- TASK MATERIAL -
--- START ---
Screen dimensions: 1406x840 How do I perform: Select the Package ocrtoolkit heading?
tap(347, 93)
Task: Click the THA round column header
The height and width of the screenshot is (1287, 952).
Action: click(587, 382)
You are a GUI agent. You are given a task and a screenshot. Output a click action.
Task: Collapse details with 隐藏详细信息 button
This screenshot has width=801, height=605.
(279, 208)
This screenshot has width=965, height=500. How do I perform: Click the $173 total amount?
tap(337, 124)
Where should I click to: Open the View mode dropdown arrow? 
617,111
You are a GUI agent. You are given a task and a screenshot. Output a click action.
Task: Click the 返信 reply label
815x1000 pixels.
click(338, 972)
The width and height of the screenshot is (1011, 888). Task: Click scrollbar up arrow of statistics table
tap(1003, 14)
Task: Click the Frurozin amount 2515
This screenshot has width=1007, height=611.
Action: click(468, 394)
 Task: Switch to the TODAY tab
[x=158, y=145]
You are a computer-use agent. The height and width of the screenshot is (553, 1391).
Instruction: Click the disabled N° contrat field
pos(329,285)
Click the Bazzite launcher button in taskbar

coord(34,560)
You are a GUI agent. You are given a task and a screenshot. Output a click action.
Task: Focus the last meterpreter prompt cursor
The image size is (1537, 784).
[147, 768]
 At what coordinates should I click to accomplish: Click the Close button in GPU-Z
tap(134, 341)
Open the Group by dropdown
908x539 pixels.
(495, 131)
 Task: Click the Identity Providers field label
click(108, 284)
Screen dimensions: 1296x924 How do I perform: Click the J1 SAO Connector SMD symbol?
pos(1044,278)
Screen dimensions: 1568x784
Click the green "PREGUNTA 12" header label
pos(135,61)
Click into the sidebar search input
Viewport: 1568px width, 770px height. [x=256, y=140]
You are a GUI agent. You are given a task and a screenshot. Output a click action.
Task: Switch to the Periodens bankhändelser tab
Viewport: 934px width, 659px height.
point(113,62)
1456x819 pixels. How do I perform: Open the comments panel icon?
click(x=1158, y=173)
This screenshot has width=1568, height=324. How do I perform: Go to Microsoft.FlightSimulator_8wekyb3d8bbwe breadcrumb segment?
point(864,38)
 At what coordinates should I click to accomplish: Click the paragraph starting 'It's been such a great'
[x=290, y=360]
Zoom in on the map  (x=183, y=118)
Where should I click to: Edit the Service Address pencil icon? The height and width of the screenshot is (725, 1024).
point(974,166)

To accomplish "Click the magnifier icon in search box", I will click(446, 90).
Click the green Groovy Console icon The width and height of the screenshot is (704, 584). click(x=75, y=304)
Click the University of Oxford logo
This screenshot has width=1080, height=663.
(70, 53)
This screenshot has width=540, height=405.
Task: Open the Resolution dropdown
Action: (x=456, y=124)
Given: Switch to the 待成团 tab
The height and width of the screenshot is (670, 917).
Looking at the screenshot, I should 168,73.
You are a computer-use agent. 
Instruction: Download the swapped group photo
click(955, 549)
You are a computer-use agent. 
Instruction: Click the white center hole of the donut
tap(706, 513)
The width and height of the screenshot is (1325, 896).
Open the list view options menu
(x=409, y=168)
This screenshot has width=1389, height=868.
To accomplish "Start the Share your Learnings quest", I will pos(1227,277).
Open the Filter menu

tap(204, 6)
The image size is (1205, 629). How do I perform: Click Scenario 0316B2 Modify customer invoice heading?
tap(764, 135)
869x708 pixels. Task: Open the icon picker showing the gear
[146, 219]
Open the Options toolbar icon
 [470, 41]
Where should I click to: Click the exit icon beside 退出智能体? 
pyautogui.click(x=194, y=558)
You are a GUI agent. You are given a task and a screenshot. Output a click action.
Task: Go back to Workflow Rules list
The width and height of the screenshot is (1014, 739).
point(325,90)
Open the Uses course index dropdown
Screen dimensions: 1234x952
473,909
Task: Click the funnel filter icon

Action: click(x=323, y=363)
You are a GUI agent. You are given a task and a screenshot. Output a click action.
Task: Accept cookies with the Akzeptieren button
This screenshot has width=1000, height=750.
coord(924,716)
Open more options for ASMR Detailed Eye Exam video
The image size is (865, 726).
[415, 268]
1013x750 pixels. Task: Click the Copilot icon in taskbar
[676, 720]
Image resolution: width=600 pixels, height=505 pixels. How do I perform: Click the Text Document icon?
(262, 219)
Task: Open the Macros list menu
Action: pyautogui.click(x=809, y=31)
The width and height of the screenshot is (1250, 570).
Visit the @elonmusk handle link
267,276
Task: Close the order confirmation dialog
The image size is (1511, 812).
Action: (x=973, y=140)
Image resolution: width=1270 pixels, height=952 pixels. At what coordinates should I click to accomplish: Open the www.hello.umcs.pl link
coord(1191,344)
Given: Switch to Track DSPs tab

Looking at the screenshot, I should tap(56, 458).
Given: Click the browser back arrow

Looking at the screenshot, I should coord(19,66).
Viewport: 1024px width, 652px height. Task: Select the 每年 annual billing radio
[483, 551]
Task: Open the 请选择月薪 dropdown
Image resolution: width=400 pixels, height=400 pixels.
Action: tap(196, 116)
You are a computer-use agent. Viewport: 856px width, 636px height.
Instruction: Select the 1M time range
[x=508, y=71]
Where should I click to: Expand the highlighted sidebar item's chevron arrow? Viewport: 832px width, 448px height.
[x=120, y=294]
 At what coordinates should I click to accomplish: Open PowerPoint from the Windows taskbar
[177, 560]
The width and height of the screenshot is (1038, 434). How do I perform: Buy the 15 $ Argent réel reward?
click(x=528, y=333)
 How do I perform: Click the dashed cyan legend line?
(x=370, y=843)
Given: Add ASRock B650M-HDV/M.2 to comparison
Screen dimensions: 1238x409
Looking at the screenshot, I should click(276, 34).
--- END ---
- INSTRUCTIONS TO FOLLOW -
The entries above should be repeated exactly, every one of them.

- SOLUTION FOR THIS PROBLEM -
Screen dimensions: 1406x840 How do I perform: Select the Package ocrtoolkit heading?
tap(347, 93)
Task: Click the THA round column header
The height and width of the screenshot is (1287, 952).
Action: click(587, 382)
You are a GUI agent. You are given a task and a screenshot. Output a click action.
Task: Collapse details with 隐藏详细信息 button
This screenshot has width=801, height=605.
(279, 208)
This screenshot has width=965, height=500. How do I perform: Click the $173 total amount?
tap(337, 124)
Where should I click to: Open the View mode dropdown arrow? 
617,111
You are a GUI agent. You are given a task and a screenshot. Output a click action.
Task: Click the 返信 reply label
815x1000 pixels.
click(338, 972)
The width and height of the screenshot is (1011, 888). Task: Click scrollbar up arrow of statistics table
tap(1003, 14)
Task: Click the Frurozin amount 2515
This screenshot has width=1007, height=611.
Action: click(468, 394)
 Task: Switch to the TODAY tab
[x=158, y=145]
You are a computer-use agent. The height and width of the screenshot is (553, 1391).
Instruction: Click the disabled N° contrat field
pos(329,285)
Click the Bazzite launcher button in taskbar

coord(34,560)
You are a GUI agent. You are given a task and a screenshot. Output a click action.
Task: Focus the last meterpreter prompt cursor
The image size is (1537, 784).
[147, 768]
 At what coordinates should I click to accomplish: Click the Close button in GPU-Z
tap(134, 341)
Open the Group by dropdown
908x539 pixels.
(495, 131)
 Task: Click the Identity Providers field label
click(108, 284)
Screen dimensions: 1296x924 How do I perform: Click the J1 SAO Connector SMD symbol?
pos(1044,278)
Screen dimensions: 1568x784
Click the green "PREGUNTA 12" header label
pos(135,61)
Click into the sidebar search input
Viewport: 1568px width, 770px height. [x=256, y=140]
You are a GUI agent. You are given a task and a screenshot. Output a click action.
Task: Switch to the Periodens bankhändelser tab
Viewport: 934px width, 659px height.
point(113,62)
1456x819 pixels. How do I perform: Open the comments panel icon?
click(x=1158, y=173)
This screenshot has width=1568, height=324. How do I perform: Go to Microsoft.FlightSimulator_8wekyb3d8bbwe breadcrumb segment?
point(864,38)
 At what coordinates should I click to accomplish: Click the paragraph starting 'It's been such a great'
[x=290, y=360]
Zoom in on the map  (x=183, y=118)
Where should I click to: Edit the Service Address pencil icon? The height and width of the screenshot is (725, 1024).
point(974,166)

To accomplish "Click the magnifier icon in search box", I will click(446, 90).
Click the green Groovy Console icon The width and height of the screenshot is (704, 584). click(x=75, y=304)
Click the University of Oxford logo
This screenshot has width=1080, height=663.
(70, 53)
This screenshot has width=540, height=405.
Task: Open the Resolution dropdown
Action: (x=456, y=124)
Given: Switch to the 待成团 tab
The height and width of the screenshot is (670, 917).
Looking at the screenshot, I should 168,73.
You are a computer-use agent. 
Instruction: Download the swapped group photo
click(955, 549)
You are a computer-use agent. 
Instruction: Click the white center hole of the donut
tap(706, 513)
The width and height of the screenshot is (1325, 896).
Open the list view options menu
(x=409, y=168)
This screenshot has width=1389, height=868.
To accomplish "Start the Share your Learnings quest", I will pos(1227,277).
Open the Filter menu

tap(204, 6)
The image size is (1205, 629). How do I perform: Click Scenario 0316B2 Modify customer invoice heading?
tap(764, 135)
869x708 pixels. Task: Open the icon picker showing the gear
[146, 219]
Open the Options toolbar icon
 [470, 41]
Where should I click to: Click the exit icon beside 退出智能体? 
pyautogui.click(x=194, y=558)
You are a GUI agent. You are given a task and a screenshot. Output a click action.
Task: Go back to Workflow Rules list
The width and height of the screenshot is (1014, 739).
point(325,90)
Open the Uses course index dropdown
Screen dimensions: 1234x952
473,909
Task: Click the funnel filter icon

Action: click(x=323, y=363)
You are a GUI agent. You are given a task and a screenshot. Output a click action.
Task: Accept cookies with the Akzeptieren button
This screenshot has width=1000, height=750.
coord(924,716)
Open more options for ASMR Detailed Eye Exam video
The image size is (865, 726).
[415, 268]
1013x750 pixels. Task: Click the Copilot icon in taskbar
[676, 720]
Image resolution: width=600 pixels, height=505 pixels. How do I perform: Click the Text Document icon?
(262, 219)
Task: Open the Macros list menu
Action: pyautogui.click(x=809, y=31)
The width and height of the screenshot is (1250, 570).
Visit the @elonmusk handle link
267,276
Task: Close the order confirmation dialog
The image size is (1511, 812).
Action: (x=973, y=140)
Image resolution: width=1270 pixels, height=952 pixels. At what coordinates should I click to accomplish: Open the www.hello.umcs.pl link
coord(1191,344)
Given: Switch to Track DSPs tab

Looking at the screenshot, I should tap(56, 458).
Given: Click the browser back arrow

Looking at the screenshot, I should coord(19,66).
Viewport: 1024px width, 652px height. Task: Select the 每年 annual billing radio
[483, 551]
Task: Open the 请选择月薪 dropdown
Image resolution: width=400 pixels, height=400 pixels.
Action: tap(196, 116)
You are a computer-use agent. Viewport: 856px width, 636px height.
Instruction: Select the 1M time range
[x=508, y=71]
Where should I click to: Expand the highlighted sidebar item's chevron arrow? Viewport: 832px width, 448px height.
[x=120, y=294]
 At what coordinates should I click to accomplish: Open PowerPoint from the Windows taskbar
[177, 560]
The width and height of the screenshot is (1038, 434). How do I perform: Buy the 15 $ Argent réel reward?
click(x=528, y=333)
 How do I perform: Click the dashed cyan legend line?
(x=370, y=843)
Given: Add ASRock B650M-HDV/M.2 to comparison
Screen dimensions: 1238x409
Looking at the screenshot, I should click(276, 34).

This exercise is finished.